▶ Work to do
Rewrite the rows below, substituting "screen agent" for each occurrence of "GUI agent" and changing nothing else.

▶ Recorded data
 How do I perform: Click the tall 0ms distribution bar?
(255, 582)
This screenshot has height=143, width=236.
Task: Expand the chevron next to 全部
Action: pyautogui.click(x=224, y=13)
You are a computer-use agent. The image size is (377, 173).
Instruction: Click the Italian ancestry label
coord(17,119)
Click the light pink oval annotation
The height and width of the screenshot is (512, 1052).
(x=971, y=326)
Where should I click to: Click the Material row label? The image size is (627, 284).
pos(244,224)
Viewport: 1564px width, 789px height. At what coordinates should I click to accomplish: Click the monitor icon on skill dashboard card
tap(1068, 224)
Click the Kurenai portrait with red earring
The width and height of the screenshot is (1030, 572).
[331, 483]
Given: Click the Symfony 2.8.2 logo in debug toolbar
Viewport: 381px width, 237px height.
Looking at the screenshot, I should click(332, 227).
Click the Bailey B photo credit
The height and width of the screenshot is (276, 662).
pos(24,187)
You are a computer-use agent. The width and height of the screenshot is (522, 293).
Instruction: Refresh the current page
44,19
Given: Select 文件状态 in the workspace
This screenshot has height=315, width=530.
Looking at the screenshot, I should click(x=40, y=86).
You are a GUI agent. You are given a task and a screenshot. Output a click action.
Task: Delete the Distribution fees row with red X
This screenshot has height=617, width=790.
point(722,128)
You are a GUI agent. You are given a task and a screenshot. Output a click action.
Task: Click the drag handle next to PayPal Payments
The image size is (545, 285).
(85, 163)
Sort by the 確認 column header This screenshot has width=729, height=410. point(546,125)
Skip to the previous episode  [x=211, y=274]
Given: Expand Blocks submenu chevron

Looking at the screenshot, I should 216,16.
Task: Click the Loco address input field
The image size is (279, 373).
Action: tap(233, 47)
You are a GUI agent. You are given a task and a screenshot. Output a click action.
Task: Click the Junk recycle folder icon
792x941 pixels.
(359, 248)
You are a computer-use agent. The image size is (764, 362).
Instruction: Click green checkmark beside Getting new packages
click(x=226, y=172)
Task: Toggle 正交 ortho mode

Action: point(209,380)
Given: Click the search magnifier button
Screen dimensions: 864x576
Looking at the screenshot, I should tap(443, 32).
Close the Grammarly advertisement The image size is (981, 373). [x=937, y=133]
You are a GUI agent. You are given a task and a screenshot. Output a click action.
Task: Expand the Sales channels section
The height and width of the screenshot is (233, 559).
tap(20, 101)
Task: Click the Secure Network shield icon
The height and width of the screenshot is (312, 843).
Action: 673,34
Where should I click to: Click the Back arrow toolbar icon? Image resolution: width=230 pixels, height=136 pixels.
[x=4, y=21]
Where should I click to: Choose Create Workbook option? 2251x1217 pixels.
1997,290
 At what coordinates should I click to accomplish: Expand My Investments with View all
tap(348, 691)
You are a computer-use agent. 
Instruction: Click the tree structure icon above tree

▶ Reply
 How do I perform: Click the tall 0ms distribution bar?
(255, 582)
This screenshot has height=143, width=236.
Task: Expand the chevron next to 全部
Action: pyautogui.click(x=224, y=13)
You are a computer-use agent. The image size is (377, 173).
Instruction: Click the Italian ancestry label
coord(17,119)
Click the light pink oval annotation
The height and width of the screenshot is (512, 1052).
(x=971, y=326)
Where should I click to: Click the Material row label? The image size is (627, 284).
pos(244,224)
Viewport: 1564px width, 789px height. At what coordinates should I click to accomplish: Click the monitor icon on skill dashboard card
tap(1068, 224)
Click the Kurenai portrait with red earring
The width and height of the screenshot is (1030, 572).
[331, 483]
Given: Click the Symfony 2.8.2 logo in debug toolbar
Viewport: 381px width, 237px height.
Looking at the screenshot, I should click(332, 227).
Click the Bailey B photo credit
The height and width of the screenshot is (276, 662).
pos(24,187)
You are a computer-use agent. The width and height of the screenshot is (522, 293).
Instruction: Refresh the current page
44,19
Given: Select 文件状态 in the workspace
This screenshot has height=315, width=530.
Looking at the screenshot, I should click(x=40, y=86).
You are a screen agent. You are given a task and a screenshot. Output a click action.
Task: Delete the Distribution fees row with red X
This screenshot has height=617, width=790.
point(722,128)
You are a screen agent. You are given a task and a screenshot. Output a click action.
Task: Click the drag handle next to PayPal Payments
The image size is (545, 285).
(85, 163)
Sort by the 確認 column header This screenshot has width=729, height=410. point(546,125)
Skip to the previous episode  [x=211, y=274]
Given: Expand Blocks submenu chevron

Looking at the screenshot, I should 216,16.
Task: Click the Loco address input field
The image size is (279, 373).
Action: tap(233, 47)
You are a screen agent. You are given a task and a screenshot. Output a click action.
Task: Click the Junk recycle folder icon
792x941 pixels.
(359, 248)
You are a computer-use agent. The image size is (764, 362).
Instruction: Click green checkmark beside Getting new packages
click(x=226, y=172)
Task: Toggle 正交 ortho mode

Action: point(209,380)
Given: Click the search magnifier button
Screen dimensions: 864x576
Looking at the screenshot, I should tap(443, 32).
Close the Grammarly advertisement The image size is (981, 373). [x=937, y=133]
You are a screen agent. You are given a task and a screenshot. Output a click action.
Task: Expand the Sales channels section
The height and width of the screenshot is (233, 559).
tap(20, 101)
Task: Click the Secure Network shield icon
The height and width of the screenshot is (312, 843).
Action: 673,34
Where should I click to: Click the Back arrow toolbar icon? Image resolution: width=230 pixels, height=136 pixels.
[x=4, y=21]
Where should I click to: Choose Create Workbook option? 2251x1217 pixels.
1997,290
 At what coordinates should I click to accomplish: Expand My Investments with View all
tap(348, 691)
You are a computer-use agent. 
Instruction: Click the tree structure icon above tree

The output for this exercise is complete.